_Task statement_
Copy out everything from the start of the rows down to and including the line that contains "Change the Headings", reproducing each line unchanged.

_Records for this task_
════
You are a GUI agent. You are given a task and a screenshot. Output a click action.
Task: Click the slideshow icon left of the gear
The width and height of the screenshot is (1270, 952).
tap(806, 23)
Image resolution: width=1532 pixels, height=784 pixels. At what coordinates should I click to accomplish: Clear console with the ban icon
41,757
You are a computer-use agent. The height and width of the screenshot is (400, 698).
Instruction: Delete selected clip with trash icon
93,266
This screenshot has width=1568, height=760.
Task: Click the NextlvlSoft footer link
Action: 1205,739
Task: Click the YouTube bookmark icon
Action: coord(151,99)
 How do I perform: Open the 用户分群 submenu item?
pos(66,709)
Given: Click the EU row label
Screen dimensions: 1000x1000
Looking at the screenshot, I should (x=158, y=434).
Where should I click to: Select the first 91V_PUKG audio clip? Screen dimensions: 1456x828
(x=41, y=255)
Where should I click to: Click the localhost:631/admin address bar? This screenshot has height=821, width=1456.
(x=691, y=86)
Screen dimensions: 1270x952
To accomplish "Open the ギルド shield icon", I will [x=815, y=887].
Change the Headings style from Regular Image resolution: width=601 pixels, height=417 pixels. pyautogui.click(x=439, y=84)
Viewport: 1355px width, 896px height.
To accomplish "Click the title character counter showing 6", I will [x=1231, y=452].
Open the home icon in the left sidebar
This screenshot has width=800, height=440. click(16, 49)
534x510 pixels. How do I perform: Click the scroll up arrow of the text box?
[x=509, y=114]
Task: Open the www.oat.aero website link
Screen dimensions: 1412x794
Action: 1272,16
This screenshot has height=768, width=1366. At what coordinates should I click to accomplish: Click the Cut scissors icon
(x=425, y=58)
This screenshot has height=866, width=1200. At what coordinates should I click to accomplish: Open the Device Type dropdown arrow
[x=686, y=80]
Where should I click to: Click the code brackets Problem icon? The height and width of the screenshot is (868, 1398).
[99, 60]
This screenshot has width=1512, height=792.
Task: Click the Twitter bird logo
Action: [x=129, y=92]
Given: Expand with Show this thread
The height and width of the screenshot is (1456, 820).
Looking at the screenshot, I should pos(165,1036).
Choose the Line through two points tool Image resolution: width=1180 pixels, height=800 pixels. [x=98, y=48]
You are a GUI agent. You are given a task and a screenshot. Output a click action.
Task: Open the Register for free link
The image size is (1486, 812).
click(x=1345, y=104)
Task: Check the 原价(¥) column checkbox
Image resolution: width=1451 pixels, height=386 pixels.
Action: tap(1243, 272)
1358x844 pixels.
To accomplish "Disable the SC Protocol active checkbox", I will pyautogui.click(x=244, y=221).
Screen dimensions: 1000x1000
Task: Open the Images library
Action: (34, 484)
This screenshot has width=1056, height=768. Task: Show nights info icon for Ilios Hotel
════
_Full answer_
You are a GUI agent. You are given a task and a screenshot. Output a click action.
Task: Click the slideshow icon left of the gear
The width and height of the screenshot is (1270, 952).
tap(806, 23)
Image resolution: width=1532 pixels, height=784 pixels. At what coordinates should I click to accomplish: Clear console with the ban icon
41,757
You are a computer-use agent. The height and width of the screenshot is (400, 698).
Instruction: Delete selected clip with trash icon
93,266
This screenshot has width=1568, height=760.
Task: Click the NextlvlSoft footer link
Action: 1205,739
Task: Click the YouTube bookmark icon
Action: coord(151,99)
 How do I perform: Open the 用户分群 submenu item?
pos(66,709)
Given: Click the EU row label
Screen dimensions: 1000x1000
Looking at the screenshot, I should (x=158, y=434).
Where should I click to: Select the first 91V_PUKG audio clip? Screen dimensions: 1456x828
(x=41, y=255)
Where should I click to: Click the localhost:631/admin address bar? This screenshot has height=821, width=1456.
(x=691, y=86)
Screen dimensions: 1270x952
To accomplish "Open the ギルド shield icon", I will [x=815, y=887].
Change the Headings style from Regular Image resolution: width=601 pixels, height=417 pixels. pyautogui.click(x=439, y=84)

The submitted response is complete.